Out of the listing below, copy every line that carries the string "computer".

***

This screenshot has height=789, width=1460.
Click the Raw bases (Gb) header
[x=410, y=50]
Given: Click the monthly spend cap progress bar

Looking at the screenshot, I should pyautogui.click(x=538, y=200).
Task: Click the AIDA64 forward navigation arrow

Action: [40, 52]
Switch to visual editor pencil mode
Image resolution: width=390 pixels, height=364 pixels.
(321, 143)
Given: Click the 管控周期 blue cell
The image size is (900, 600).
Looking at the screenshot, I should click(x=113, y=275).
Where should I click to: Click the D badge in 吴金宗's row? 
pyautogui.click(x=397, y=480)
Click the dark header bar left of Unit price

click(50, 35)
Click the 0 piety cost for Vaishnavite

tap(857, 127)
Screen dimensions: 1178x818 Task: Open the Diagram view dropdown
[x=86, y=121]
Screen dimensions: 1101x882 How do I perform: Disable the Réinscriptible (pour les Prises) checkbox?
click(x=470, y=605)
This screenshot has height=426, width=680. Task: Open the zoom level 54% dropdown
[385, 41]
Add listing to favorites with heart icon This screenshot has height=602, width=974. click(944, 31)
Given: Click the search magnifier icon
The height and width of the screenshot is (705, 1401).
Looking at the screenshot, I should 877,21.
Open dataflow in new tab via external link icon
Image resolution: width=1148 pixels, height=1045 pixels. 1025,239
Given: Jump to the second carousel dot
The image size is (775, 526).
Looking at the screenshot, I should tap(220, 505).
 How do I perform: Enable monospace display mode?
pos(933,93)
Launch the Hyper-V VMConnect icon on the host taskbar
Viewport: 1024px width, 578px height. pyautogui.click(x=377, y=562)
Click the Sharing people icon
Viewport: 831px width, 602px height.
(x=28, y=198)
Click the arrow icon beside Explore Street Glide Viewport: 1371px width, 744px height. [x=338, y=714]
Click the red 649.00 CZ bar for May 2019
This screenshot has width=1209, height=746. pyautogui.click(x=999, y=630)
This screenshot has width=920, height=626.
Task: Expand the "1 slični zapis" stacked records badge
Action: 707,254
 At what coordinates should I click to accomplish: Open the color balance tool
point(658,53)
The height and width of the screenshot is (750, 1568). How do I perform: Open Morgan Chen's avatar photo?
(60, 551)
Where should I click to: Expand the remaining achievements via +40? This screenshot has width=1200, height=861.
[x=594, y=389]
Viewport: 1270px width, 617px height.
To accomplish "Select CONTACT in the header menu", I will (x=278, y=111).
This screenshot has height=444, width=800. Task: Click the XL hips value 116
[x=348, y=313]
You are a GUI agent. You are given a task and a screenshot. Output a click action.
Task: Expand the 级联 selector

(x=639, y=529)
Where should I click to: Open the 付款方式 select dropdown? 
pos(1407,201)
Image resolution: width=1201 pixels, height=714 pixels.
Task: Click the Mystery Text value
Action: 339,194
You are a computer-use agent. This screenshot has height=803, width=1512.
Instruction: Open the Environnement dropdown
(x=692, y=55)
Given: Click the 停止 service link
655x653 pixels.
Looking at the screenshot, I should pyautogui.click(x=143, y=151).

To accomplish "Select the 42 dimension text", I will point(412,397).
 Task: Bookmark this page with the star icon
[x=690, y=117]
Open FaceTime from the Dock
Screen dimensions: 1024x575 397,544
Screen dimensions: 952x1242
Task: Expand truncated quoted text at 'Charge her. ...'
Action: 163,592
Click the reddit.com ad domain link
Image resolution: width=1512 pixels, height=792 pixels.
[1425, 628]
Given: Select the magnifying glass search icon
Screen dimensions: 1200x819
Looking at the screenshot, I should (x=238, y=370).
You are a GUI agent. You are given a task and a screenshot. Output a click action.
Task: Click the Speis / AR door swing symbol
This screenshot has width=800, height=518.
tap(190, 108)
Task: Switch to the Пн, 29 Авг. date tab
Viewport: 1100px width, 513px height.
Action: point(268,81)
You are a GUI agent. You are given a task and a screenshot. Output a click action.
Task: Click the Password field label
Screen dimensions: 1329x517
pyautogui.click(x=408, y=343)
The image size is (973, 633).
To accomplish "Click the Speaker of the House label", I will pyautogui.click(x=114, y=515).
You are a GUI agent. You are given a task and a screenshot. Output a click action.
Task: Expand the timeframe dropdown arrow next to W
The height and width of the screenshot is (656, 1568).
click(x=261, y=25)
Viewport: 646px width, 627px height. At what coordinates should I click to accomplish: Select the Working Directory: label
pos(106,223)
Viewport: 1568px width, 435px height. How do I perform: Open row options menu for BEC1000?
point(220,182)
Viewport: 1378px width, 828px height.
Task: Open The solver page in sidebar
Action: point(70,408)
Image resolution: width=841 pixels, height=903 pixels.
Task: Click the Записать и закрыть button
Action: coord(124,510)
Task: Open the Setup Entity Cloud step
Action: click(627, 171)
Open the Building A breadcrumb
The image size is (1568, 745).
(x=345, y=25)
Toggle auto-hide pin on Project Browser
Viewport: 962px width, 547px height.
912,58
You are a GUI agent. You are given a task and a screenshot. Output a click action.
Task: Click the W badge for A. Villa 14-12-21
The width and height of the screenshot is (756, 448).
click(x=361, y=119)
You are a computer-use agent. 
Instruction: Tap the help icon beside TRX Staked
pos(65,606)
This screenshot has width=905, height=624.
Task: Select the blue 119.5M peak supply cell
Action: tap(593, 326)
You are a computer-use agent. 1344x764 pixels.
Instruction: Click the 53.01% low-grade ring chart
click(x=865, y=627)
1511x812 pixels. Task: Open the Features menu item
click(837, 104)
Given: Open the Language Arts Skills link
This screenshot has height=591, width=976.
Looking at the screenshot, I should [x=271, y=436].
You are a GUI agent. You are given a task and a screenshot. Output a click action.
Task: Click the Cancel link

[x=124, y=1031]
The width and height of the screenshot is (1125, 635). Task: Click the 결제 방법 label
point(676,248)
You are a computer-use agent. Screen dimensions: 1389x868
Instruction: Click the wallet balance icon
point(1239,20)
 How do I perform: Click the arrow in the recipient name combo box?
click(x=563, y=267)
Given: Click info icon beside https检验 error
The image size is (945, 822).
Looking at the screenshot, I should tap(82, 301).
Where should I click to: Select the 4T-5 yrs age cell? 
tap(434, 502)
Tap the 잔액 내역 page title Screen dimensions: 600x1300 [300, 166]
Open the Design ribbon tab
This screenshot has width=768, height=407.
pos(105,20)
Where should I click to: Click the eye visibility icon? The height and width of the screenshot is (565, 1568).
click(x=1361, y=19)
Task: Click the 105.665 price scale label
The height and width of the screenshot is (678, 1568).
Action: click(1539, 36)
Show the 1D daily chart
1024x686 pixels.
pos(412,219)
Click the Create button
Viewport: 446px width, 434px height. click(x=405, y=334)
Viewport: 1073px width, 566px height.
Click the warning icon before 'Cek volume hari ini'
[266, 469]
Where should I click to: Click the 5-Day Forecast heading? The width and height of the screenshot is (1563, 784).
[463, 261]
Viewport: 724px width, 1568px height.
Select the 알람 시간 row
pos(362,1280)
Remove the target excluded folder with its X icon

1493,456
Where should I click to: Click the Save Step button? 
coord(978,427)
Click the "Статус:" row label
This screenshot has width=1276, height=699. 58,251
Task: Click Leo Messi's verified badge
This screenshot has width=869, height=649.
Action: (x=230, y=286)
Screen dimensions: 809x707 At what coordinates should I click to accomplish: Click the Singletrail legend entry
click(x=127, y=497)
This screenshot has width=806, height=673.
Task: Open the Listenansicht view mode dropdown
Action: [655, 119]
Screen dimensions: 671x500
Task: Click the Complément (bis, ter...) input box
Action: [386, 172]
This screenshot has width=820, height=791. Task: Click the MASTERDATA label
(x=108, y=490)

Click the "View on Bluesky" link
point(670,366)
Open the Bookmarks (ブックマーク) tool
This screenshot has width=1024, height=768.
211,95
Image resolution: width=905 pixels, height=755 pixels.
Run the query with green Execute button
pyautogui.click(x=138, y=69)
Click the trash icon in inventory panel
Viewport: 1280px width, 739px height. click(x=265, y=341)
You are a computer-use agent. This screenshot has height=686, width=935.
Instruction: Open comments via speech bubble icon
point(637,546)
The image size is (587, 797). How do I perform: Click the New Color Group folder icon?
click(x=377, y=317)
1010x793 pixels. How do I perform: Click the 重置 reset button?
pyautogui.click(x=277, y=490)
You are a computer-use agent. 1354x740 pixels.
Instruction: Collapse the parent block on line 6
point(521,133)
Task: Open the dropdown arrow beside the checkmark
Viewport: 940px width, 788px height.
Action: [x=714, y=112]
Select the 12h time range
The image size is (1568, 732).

***

— Solution to this exercise —
You are a computer-use agent. This screenshot has height=803, width=1512.
You are a computer-use agent. 
You are a computer-use agent. 1344x764 pixels.
You are a computer-use agent. Screen dimensions: 1389x868
You are a computer-use agent. This screenshot has height=686, width=935.
You are a computer-use agent. 1354x740 pixels.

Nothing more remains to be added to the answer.